The upcoming GPU, part of the Blackwell architecture, is expected to cost between $6,500 and $8,000, compared to the H20’s $10,000–$12,000 price tag. Production is scheduled to begin as early as June, the sources said.
The reduced cost reflects weaker specifications and simpler design: the chip will use GDDR7 memory and not require Taiwan Semiconductor Manufacturing Co.'s advanced CoWoS packaging, helping it stay within U.S. export control limits.
“Until we settle on a new product design and receive approval from the U.S. government, we are effectively foreclosed from China's $50 billion data center market,” an Nvidia spokesperson said.
The chip—based on Nvidia’s RTX Pro 6000D—aims to maintain Nvidia’s footprint in China, which accounted for 13% of its revenue last year. However, the company’s market share has dropped from 95% to 50% following multiple rounds of U.S. export restrictions.
Nvidia is reportedly also working on a second China-specific Blackwell chip, slated for September production, though details remain undisclosed.

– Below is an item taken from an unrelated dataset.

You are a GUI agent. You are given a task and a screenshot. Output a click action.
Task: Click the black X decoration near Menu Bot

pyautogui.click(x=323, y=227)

The latest U.S. export rules cap GPU memory bandwidth at 1.7–1.8 terabytes/second, down from the H20’s 4 TB/s. Analysts expect the new chip to stay just within that limit using GDDR7, making it compliant while enabling AI workloads.
The shift follows Nvidia's $5.5 billion inventory write-off and $15 billion in lost sales tied to the H20 export ban. With rising competition from Huawei’s Ascend 910B, Nvidia is under pressure to hold ground in a key global market.